この内容は、当方が前述した事例では2)に該当するものだ。
ところが、9年後の今年2015年、安保法制審議の中で参考人として証言した小林節は2)の立場を捨て、非論理的な3)の立場で証言した。
何か別の「物差し」を採用したのかどうかはわからないが変節している。
新しい「物差し」がなんであるのかの新論理の提示があれば、その内容を検証するのだが、その様な論理の提示はなく、ただただ「安保法制は違憲」だと言っていたのがこの「憲法学者」である。
更に、引用先ブログでは、次の様な記載があった。
これも同ブログから引用する。
<引用開始>(2013年7月26日ダイヤモンド・オンラインインタビュー記事)
「集団的自衛権の考え方については、どうですか」との質問に教授はこう答えた。
「先にも述べた通り、政府は自国の自衛権の存在を認めています。そうなると、自衛権を持つ独立主権国家が『個別的自衛権』と『集団的自衛権』の両方を持っていると考えるのは、国際法の常識です」
「政府は憲法の立法趣旨に照らして、集団的自衛権を自らの解釈で自制していますが、このままだと日本は、他国に攻められたときに自分たちだけで自衛しなくてはいけません。
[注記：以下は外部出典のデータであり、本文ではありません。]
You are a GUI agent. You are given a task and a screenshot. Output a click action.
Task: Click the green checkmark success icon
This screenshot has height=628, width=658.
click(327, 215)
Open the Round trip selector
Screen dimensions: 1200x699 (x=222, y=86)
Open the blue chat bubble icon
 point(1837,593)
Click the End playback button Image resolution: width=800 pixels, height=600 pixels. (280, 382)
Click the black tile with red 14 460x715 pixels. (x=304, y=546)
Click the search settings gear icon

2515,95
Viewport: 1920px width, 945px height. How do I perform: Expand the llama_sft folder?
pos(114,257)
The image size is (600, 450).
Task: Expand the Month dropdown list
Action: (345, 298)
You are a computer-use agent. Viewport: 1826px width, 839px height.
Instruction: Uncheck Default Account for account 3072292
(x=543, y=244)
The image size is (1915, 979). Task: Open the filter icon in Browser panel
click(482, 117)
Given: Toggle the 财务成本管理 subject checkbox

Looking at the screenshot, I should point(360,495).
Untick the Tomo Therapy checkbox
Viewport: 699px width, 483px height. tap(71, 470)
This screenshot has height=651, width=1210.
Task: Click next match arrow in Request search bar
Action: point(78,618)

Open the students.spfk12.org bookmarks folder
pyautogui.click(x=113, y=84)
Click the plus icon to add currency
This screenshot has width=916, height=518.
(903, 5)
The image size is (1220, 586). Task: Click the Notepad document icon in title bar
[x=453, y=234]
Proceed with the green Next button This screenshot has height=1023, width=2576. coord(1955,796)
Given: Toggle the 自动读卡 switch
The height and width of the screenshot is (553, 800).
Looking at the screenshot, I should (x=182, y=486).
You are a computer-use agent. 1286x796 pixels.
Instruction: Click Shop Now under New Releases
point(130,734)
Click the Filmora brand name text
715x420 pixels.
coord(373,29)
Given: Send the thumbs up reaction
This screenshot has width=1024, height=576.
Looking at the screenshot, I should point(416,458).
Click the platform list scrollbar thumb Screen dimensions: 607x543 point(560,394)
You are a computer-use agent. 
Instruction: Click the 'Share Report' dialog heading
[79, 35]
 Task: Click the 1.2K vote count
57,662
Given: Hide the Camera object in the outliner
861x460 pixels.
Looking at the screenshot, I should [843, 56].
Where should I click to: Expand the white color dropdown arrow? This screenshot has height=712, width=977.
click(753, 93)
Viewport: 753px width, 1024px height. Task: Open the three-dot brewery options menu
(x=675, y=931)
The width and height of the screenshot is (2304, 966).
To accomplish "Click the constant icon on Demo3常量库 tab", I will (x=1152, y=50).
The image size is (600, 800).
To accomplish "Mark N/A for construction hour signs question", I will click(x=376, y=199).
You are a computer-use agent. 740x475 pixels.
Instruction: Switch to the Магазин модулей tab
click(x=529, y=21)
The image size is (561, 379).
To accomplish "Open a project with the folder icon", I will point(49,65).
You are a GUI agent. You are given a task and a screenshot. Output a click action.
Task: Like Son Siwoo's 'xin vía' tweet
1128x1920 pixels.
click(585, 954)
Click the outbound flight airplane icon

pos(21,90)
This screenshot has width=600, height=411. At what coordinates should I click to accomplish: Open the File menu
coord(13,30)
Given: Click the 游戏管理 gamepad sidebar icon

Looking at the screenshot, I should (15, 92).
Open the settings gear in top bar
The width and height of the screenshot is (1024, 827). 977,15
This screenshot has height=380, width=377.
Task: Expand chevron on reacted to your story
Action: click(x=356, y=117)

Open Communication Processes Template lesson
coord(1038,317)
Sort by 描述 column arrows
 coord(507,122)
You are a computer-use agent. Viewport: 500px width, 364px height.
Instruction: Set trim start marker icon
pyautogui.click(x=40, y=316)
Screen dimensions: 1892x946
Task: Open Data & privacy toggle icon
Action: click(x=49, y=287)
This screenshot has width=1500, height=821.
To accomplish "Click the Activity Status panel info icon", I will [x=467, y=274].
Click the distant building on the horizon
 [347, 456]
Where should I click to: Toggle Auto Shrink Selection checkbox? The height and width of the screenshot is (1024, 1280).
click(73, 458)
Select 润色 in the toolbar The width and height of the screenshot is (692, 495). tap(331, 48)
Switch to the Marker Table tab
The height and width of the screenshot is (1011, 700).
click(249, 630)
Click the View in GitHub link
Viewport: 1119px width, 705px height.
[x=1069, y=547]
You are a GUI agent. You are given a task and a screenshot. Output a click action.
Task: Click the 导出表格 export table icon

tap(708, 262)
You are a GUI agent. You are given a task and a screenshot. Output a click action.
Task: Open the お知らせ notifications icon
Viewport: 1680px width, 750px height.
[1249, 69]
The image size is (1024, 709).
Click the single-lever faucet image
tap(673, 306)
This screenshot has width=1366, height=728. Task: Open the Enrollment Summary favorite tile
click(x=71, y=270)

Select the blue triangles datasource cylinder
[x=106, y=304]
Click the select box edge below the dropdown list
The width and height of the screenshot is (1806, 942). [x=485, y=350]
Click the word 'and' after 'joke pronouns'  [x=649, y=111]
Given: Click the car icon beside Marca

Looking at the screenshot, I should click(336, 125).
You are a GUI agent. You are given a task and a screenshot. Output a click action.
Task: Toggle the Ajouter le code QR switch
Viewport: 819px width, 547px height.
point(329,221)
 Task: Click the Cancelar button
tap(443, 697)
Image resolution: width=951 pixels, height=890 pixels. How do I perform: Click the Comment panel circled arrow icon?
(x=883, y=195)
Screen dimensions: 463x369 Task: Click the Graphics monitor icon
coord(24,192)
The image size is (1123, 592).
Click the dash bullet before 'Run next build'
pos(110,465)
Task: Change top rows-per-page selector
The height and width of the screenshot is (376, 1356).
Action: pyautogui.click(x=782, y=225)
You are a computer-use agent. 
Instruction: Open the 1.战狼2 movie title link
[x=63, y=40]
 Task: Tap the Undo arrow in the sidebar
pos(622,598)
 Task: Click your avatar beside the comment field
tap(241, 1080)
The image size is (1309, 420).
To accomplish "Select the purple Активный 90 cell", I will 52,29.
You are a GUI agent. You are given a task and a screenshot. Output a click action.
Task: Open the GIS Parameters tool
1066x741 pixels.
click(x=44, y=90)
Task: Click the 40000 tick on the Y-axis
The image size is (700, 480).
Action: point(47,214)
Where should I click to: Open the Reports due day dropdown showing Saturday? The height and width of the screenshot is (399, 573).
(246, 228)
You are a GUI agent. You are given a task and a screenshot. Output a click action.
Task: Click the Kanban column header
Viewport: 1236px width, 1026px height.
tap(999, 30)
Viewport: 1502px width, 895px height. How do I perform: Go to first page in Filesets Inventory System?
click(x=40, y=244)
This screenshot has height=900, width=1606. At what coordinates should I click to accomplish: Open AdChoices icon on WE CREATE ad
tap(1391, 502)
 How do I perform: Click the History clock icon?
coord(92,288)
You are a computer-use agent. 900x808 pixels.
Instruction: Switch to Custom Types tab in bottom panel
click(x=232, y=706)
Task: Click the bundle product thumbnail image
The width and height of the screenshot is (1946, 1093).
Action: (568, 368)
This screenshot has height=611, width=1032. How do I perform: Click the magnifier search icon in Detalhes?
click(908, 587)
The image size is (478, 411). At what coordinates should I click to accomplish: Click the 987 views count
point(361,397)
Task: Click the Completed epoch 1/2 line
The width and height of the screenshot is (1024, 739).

しかし、『襲われたら同盟国が報復にゆく』というメッセージを打ち出せる集団的自衛権は、他国の侵略を牽制する意味においてもメリットがあります。だから、改めて『日本は集団的自衛権を持っている』と解釈を変更するべきでしょう」
<引用終わり>
小林節の論説はここでもまとも。実に論理一貫している。
内容は、当方が前述した事例では2)に該当するものであり、2006年11月の論説とも一貫している。論理的整合性は保たれており、まともなことを言っていのである。
要するに、小林節は2年前の2013年7月時点までは、最高裁判例等をちゃんと認識しており、実務解釈集積論者であり、憲法9条に対する理解では、まともな見識を持っていたと推定される。
しかしながら、2015年の初夏からの小林変節の迷走・自家撞着っぷりは酷いものだった。
そのことは、その都度、当ブログで指摘している通りである。
確認出来る範囲では2年前まではまともな論評をしていた「憲法学者」が、何故、変節したのだろう?
理由はいろいろと推理できるが、それは推理であり明確な証拠がある訳ではないので語ることはしない。
ただ、明確に言えることは「憲法学者」の「変節」は、学問的根拠があって2)から3)に変わった訳ではないということだ。
もしも、新論理に基づき意見を変えたのなら、その核心の新論理の開示が必ずあるはずなのに、新論理の開示は今に至るも一切存在しない。
要するに、学問的見地以外の理由で論理破綻・自家撞着に他ならないことを言ってしまう「憲法学者」なのである。
これは致命的である。
憲法学者とは、憲法について学問的見地に立脚した発言をするものだと期待される存在であるのだが、そうなっていない。
実は、事例に出した小林節だけが特殊なのではない。
学問的見地よりも、政治的目的や自己保身を立脚点にした「憲法論」が氾濫していることに気がついて欲しい。
そして、だからこそ「憲法学者」の言うことを鵜呑みにしないで欲しい。
本ブログは、理由を提示しながら「憲法学者が言う「定説」や「御高説」」に異議を唱えているのは、自分で考えることが一番大事だと考えているからである。